It certainly is beneficial to be able to make up the rules on the fly...
posted by ltl at 3:47 AM on February 11, 2013 [20 favorites]


Hey, you can make good money betting on who will be his successor:


Bookmakers Paddy Power have drawn up a list of contenders to replace Benedict. According to them the favourite is Cardinal Peter Turkson of Ghana (9/4), with Cardinal Marc Ouellet next at 5/2 and Francis Arinze at 7/2. Here is their full list:

9/4 Cardinal Peter Turkson

5/2 Cardinal Marc Ouellet

7/2 Cardinal Francis Arinze

7/1 Archbishop Angelo Scola

10/1 Cardinal Oscar Rodriguez Maradiaga

12/1 Cardinal Tarcisio Bertone

14/1 Cardinal Angelo Bagnasco

16/1 Cardinal Jorge Mario Bergoglio

20/1 Cardinal Leonardo Sandri

25/1 Cardinal Raymond Burke

25/1 Cardinal Cladio Hummes

25/1 Cardinal Dionigi Tettamanzi

25/1 Cardinal Christoph von Schonborn

33/1 Cardinal Wilfrid Napier

33/1 Cardinal William Levada

33/1 Cardinal Camillo Ruini

33/1 Cardinal Norberto Rivera Carrera

33/1 Cardinal Francisco Javier Errazuriz Ossa

33/1 Cardinal Renato Martino

33/1 Cardinal Albert Malcolm Ranjith

33/1 Archbishop Piero Marini

33/1 Cardinal Antonio Canizares Llovera

33/1 Cardinal Keith O’Brien
posted by Dumsnill at 3:49 AM on February 11, 2013 [8 favorites]


Worst. Pope. Ever.

PAPAL FAIL
posted by trip and a half at 3:52 AM on February 11, 2013 [1 favorite]


Seems odd to pick the middle of Lent. Is this so the next guy can kick off his papacy with Easter?
posted by gubo at 3:52 AM on February 11, 2013 [2 favorites]


Wants to spend more time with his family.
posted by R. Mutt at 3:53 AM on February 11, 2013 [54 favorites]


If this retirement is NOT specifically for the purpose of steering the selection for his replacement, I'll eat my hat, mitre and all. He spent a long time behind the throne of his predecessor, and wielded increasing power as JP II's health waned. He wants to ensure his influence over the future direction of the Church as well.
posted by ardgedee at 3:53 AM on February 11, 2013 [26 favorites]


Now who's gona be so infallible playing shuffleboard in Boca, huh?

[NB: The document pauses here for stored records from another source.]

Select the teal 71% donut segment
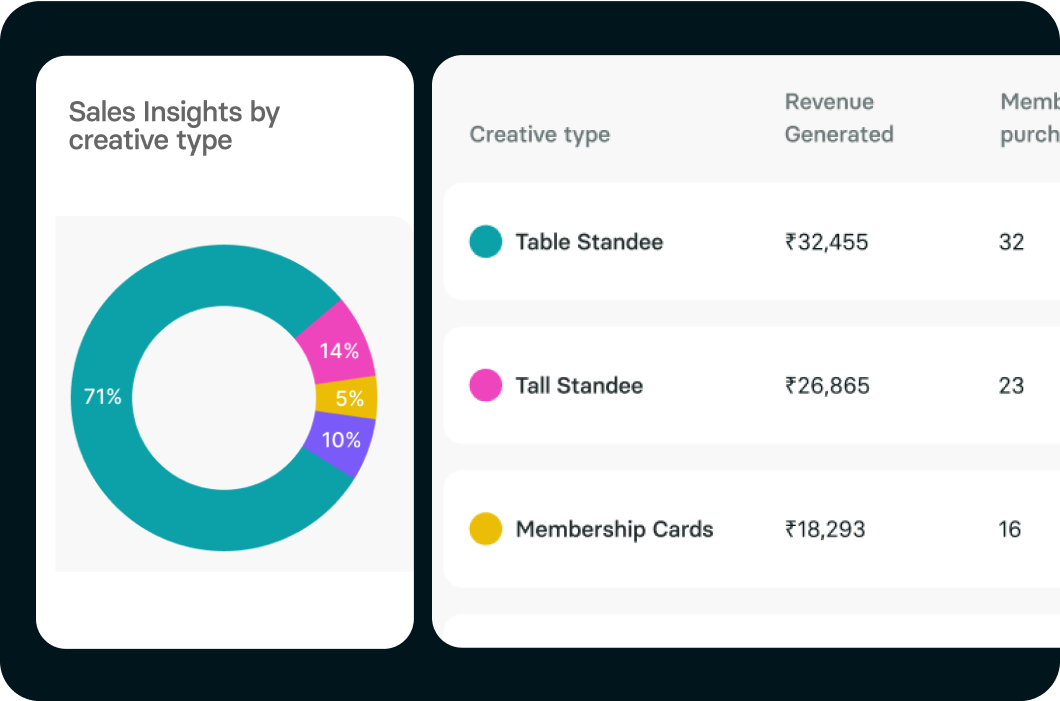This screenshot has width=1060, height=701. coord(102,397)
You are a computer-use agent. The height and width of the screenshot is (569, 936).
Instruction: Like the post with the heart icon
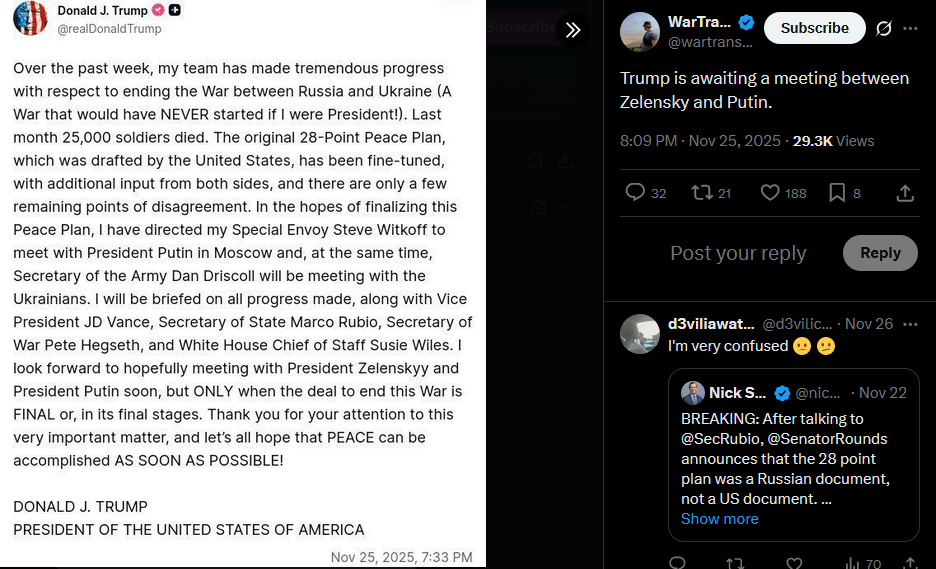point(770,192)
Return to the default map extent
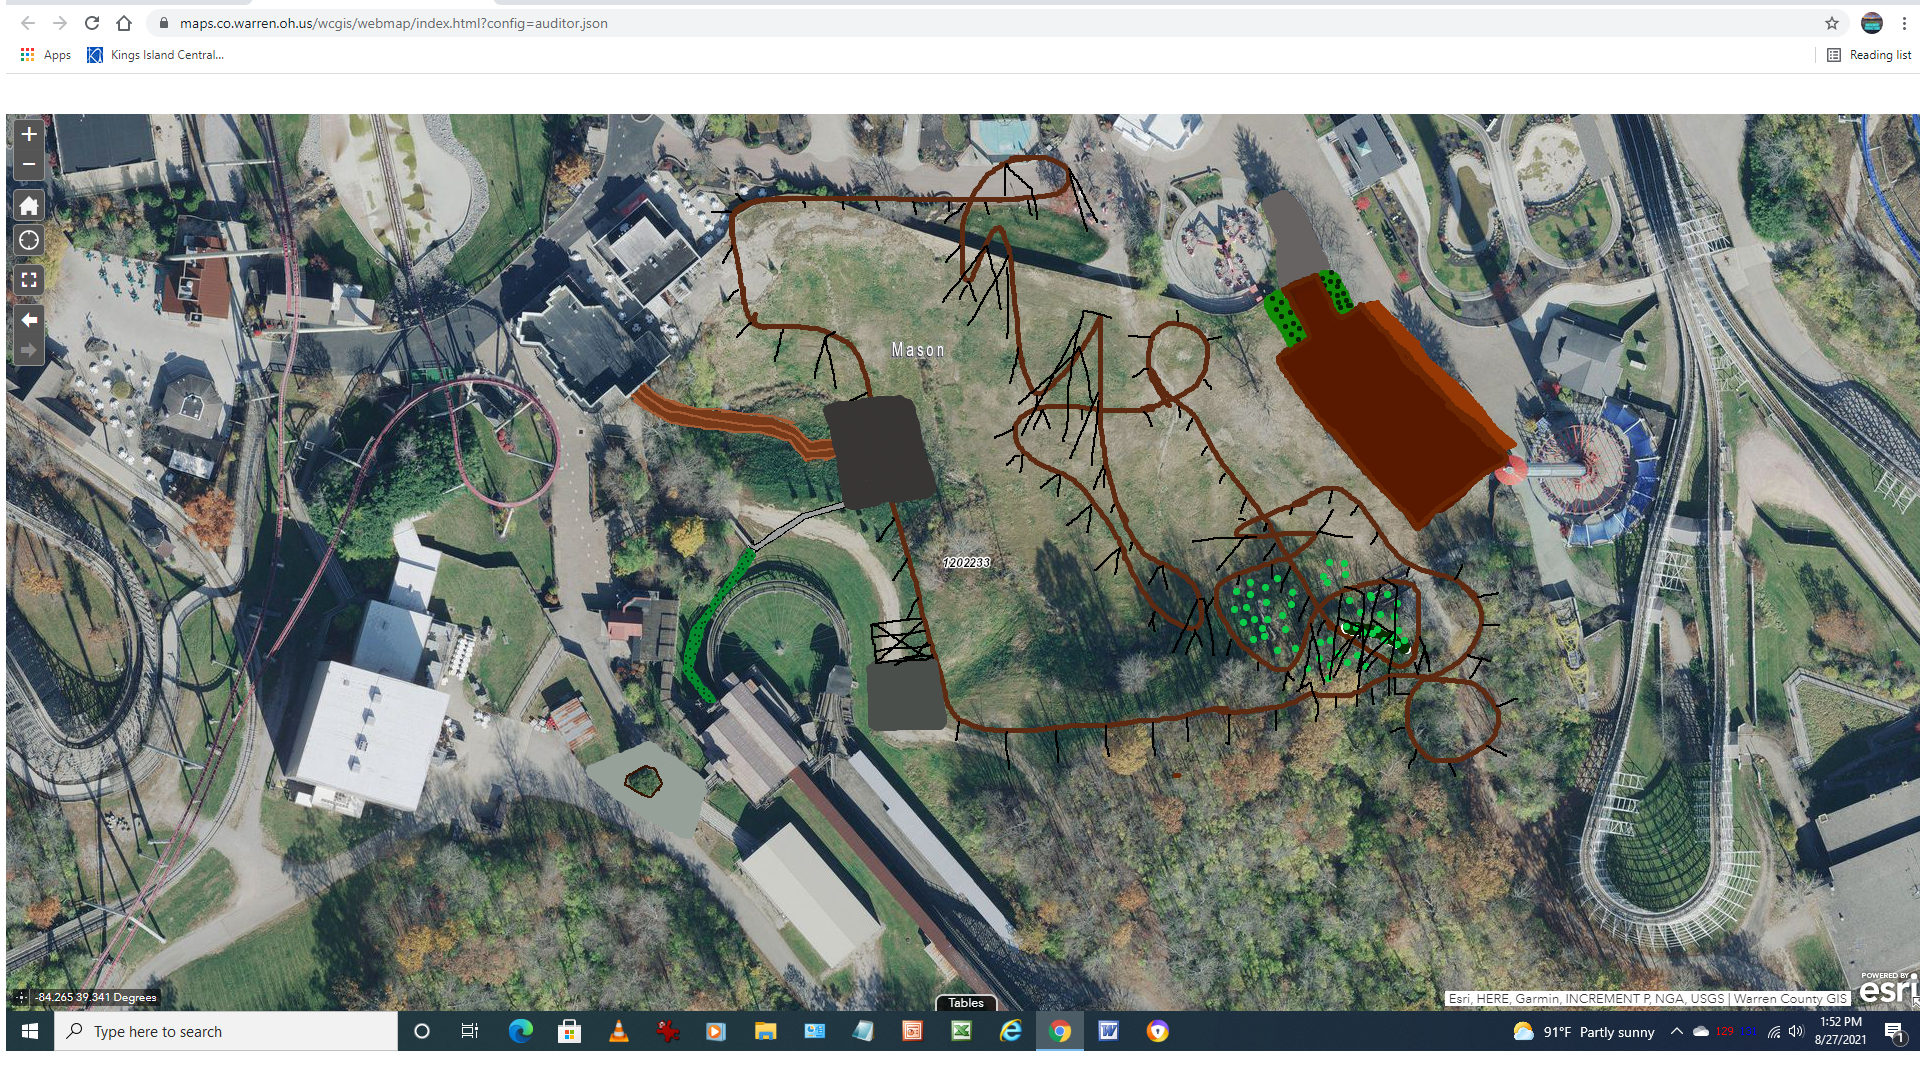 [29, 206]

Good riddance is right. Next pope should be African, as it's the only place the church is growing.

Or you know, shut the whole operation down and go away maybe?
posted by spitbull at 3:54 AM on February 11, 2013 [6 favorites]


He's just jealous of Beatrix. Copy-cat.
posted by trip and a half at 3:56 AM on February 11, 2013 [11 favorites]

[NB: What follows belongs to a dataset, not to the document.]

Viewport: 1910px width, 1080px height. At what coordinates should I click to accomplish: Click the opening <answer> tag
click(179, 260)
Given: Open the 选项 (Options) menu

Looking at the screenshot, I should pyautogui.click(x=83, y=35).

I'm pretty sure it will be Beyonce.
posted by unSane at 4:00 AM on February 11, 2013 [11 favorites]


On topics Biblical: The Autocorrected Bible. From Cotex.
posted by Mezentian at 4:00 AM on February 11, 2013 [4 favorites]

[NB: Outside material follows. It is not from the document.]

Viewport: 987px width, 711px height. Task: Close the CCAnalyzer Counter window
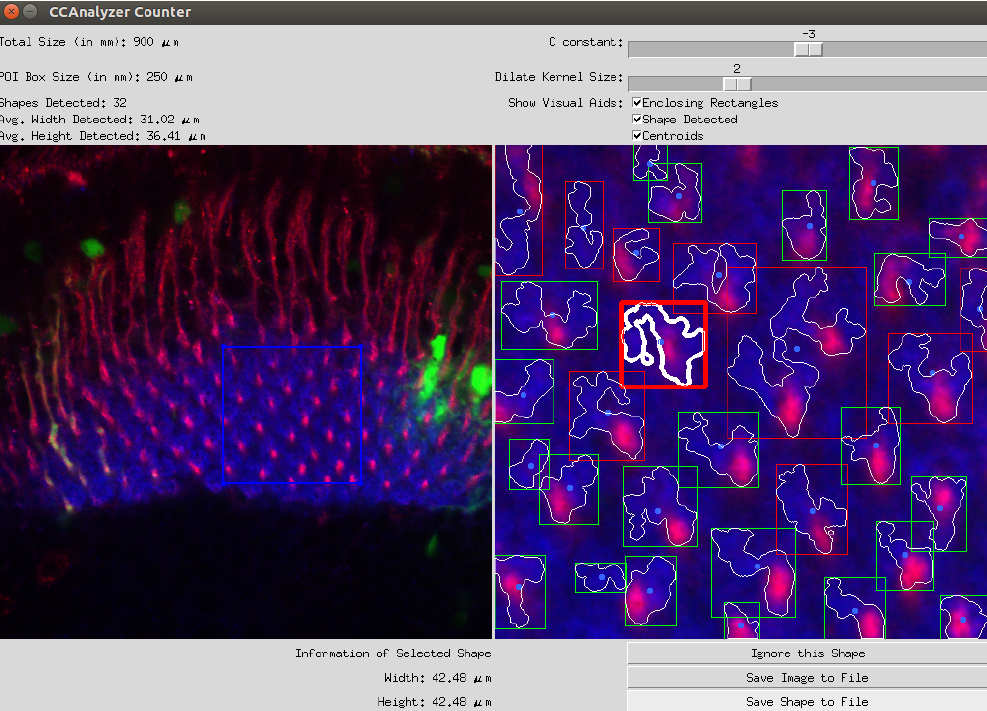[x=13, y=12]
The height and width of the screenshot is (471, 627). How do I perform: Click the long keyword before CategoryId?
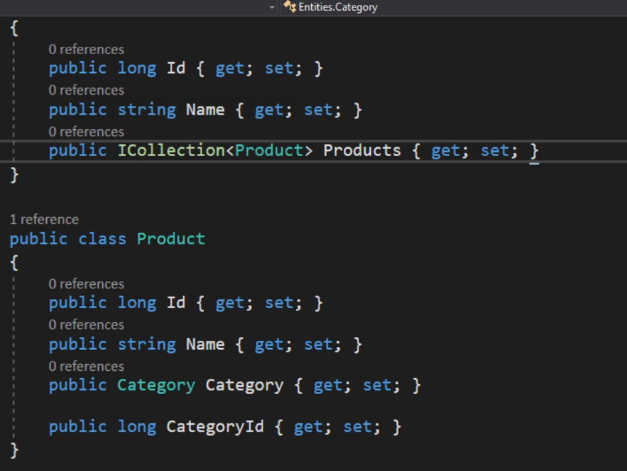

Mezentian: "Wait.... why did I think he was John Paul 23rd? Honestly, for a moment there my brain was convinced the last pope was the 23rd of his name. My bad."

It's an easy mistake to make. You were thinking of the Pope before John Paul II - he was Pope John XXIII.
posted by koeselitz at 4:01 AM on February 11, 2013


According to them the favourite is Cardinal Peter Turkson of Ghana (9/4)

Oh man, I'd love the see the shit storm that develops after they put up a black pope.
posted by empath at 4:02 AM on February 11, 2013 [38 favorites]


Surely this means the end of all child rape and coverups in the Roman Catholic Church.
posted by psmealey at 4:02 AM on February 11, 2013 [3 favorites]


(Okay, no - not right before - I was wrong. Several popes before, anyway. 1958-1963. Confusing.)
posted by koeselitz at 4:03 AM on February 11, 2013


Wait? There was a pope before JP2?
That guy was, like, a million seven thousand years old.

I guess that is a more rational answer than lizard people. It does seem odd, since he died before I was born.
posted by Mezentian at 4:04 AM on February 11, 2013 [5 favorites]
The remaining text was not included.